Will any act signed by Bill Clinton or Barack Obama seem as consequential to the proverbial intelligent general reader of political and business news in 2134? I doubt it. The North America Free Trade Agreement (NAFTA), one of President Clinton’s favorite initiatives, will be remembered by some specialists, much as economic historians know that the principle of reciprocity introduced in the tariff of 1890 was an important innovation. President Obama’s health care program, even if fully implemented, will probably be remembered only by other specialists as an incremental expansion of the welfare state, much as some historians now cite Civil War pensions as a social safety net that delayed the adoption of Social Security in the United States.
Is it fair that in 122 years Clinton and Obama will be reflexively dismissed by students, pundits, presidential aspirants, and many historians—all of whom probably will still be chanting the leadership mantra? Of course not. But life is unfair, as Jimmy Carter quipped in 1977 in an homage to John Kennedy—perhaps especially in the case of presidential reputations, as Carter now knows.
But readers may join some of my students in objecting that the United States is much more powerful now than during the late nineteenth century. Won’t the military interventions begun or inherited by Clinton and Obama stand out in popular memory in 122 years? This depends on the long-term consequences of those interventions, but even here there are reasons to be skeptical—and we must turn to McKinley after all to see why.

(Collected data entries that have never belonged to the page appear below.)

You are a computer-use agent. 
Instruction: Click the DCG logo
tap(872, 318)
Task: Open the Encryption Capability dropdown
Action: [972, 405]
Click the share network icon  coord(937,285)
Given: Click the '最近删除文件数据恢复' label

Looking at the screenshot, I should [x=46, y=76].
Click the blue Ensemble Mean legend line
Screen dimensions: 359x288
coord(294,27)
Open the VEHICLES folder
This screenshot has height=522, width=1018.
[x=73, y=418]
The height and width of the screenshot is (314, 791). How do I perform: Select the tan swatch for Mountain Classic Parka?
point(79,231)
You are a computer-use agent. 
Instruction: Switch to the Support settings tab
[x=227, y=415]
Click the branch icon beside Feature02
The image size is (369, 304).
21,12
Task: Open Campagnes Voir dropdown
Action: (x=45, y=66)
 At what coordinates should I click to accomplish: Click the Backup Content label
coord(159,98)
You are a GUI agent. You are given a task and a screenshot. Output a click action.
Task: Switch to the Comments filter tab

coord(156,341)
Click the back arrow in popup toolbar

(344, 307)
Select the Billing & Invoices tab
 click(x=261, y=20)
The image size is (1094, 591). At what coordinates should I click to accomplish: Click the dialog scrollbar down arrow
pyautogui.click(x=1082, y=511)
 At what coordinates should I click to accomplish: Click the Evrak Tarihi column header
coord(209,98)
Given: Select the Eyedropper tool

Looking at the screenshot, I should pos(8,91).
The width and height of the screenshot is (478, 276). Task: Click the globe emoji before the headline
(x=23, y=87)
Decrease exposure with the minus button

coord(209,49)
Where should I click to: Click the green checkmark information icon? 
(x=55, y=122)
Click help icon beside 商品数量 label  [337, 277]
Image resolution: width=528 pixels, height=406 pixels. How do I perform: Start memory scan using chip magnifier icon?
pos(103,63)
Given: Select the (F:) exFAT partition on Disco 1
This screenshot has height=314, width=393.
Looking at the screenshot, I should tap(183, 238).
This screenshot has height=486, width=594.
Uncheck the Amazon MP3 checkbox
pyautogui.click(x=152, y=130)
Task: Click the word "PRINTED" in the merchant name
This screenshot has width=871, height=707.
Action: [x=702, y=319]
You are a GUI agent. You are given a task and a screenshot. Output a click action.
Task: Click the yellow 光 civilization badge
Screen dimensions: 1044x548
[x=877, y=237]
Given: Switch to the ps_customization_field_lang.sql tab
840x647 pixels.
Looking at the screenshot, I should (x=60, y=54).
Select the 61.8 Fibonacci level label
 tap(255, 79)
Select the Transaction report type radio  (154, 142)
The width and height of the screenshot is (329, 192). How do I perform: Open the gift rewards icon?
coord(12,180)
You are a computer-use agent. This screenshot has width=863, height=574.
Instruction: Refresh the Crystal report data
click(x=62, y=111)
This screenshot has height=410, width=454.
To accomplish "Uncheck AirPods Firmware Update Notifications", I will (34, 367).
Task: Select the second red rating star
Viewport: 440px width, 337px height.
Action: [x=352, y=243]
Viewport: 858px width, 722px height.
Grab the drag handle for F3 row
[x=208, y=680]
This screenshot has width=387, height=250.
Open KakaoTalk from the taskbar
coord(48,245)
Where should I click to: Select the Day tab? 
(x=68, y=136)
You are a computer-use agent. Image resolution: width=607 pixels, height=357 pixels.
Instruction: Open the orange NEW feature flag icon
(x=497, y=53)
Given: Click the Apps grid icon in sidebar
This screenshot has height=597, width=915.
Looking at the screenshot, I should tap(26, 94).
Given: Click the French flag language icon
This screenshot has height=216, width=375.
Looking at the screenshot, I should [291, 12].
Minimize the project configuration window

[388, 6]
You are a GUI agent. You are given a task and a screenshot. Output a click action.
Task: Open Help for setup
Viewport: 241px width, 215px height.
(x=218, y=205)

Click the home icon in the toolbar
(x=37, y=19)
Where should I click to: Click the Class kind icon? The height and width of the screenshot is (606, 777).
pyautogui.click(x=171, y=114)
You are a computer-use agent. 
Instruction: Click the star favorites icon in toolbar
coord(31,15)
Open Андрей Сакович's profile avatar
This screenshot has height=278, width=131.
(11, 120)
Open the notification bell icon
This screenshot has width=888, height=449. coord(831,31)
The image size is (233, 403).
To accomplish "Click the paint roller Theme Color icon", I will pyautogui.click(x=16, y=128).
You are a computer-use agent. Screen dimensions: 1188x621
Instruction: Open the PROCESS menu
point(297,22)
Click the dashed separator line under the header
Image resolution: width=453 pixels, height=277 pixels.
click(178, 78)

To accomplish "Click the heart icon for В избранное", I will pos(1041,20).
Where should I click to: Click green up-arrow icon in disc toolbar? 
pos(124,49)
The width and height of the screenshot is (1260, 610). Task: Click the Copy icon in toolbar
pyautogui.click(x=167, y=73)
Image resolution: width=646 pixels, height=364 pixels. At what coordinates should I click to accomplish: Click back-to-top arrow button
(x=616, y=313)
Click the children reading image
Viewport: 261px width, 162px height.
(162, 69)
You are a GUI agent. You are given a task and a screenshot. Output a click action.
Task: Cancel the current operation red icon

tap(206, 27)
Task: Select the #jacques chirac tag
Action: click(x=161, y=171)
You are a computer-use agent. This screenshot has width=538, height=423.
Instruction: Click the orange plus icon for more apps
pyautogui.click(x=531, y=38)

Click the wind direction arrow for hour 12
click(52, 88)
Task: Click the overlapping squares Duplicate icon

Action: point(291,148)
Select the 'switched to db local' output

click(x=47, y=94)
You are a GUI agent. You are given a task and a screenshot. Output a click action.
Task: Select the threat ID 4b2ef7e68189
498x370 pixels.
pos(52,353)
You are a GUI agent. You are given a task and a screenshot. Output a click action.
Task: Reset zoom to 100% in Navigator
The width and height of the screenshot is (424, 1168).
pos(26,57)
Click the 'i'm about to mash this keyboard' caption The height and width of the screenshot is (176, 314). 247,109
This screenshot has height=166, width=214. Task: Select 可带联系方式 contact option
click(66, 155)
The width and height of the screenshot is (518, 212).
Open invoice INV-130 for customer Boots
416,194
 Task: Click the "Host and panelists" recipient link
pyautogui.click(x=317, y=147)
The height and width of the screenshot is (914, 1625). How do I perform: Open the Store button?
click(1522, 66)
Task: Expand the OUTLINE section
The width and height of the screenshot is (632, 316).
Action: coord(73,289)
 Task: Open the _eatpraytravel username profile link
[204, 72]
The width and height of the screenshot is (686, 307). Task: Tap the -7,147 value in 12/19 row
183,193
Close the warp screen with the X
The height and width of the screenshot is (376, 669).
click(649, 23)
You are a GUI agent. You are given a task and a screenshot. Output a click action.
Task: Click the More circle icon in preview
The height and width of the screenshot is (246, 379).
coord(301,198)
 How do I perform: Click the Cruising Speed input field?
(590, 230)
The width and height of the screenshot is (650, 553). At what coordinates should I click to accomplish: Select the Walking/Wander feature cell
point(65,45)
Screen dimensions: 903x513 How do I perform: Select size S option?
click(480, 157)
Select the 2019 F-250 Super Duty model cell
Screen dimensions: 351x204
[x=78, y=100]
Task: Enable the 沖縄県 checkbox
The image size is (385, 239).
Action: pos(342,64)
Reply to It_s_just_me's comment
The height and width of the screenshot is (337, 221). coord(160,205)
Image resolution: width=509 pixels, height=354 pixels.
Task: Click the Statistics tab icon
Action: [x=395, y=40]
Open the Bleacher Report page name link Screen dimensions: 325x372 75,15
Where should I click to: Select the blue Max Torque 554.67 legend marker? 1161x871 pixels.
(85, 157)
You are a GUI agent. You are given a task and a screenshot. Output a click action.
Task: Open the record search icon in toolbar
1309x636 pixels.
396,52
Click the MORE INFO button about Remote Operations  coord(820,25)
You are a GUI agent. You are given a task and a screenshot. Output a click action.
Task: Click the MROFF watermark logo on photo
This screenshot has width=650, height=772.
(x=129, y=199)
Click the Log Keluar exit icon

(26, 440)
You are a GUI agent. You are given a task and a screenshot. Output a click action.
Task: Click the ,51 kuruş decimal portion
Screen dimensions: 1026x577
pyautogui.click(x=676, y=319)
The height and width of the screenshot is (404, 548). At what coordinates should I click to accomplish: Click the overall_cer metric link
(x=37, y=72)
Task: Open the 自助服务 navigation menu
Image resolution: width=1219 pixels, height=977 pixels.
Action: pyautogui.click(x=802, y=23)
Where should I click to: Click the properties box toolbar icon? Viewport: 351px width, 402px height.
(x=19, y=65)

McKinley's decision, made amid much public and congressional pressure, to lead the United States into a small war against Spain in 1898 yielded dramatically increased American ambitions in Asia, ambitions highlighted by temporary acquisition of the Philippines and permanent annexation of Hawaii. Thus McKinley opened the path to the big war that began forty-three years later when the Japanese bombed Pearl Harbor. There were many opportunities to turn back along the way if there had been wiser, er, leadership. Unfortunately, McKinley's path was a slippery slope. With the exception of Herbert Hoover, presidential leadership in this case was defined as pressing onward in Asia, not least because the Great China Market seemed to beckon just around the next corner. On December 7, 1941, only specialists recalled McKinley's first steps way back in 1898. Let us hope that the recent interventions in Yugoslavia, Afghanistan, Iraq, and Libya did not start us down an analogous slide to an international disaster four decades hence.
In the meantime, as election year ritual raises the leadership mantra to a din, we should try to transcend the self-absorption of contemporary politics. Most presidents are average. Not average when compared to the lives of pundits and historians, but average—for good and/or ill—in comparison to the full run of presidents. Such an admission might feel at first like a narcissistic loss but compensation would come in the form of freedom from delusion and disappointment.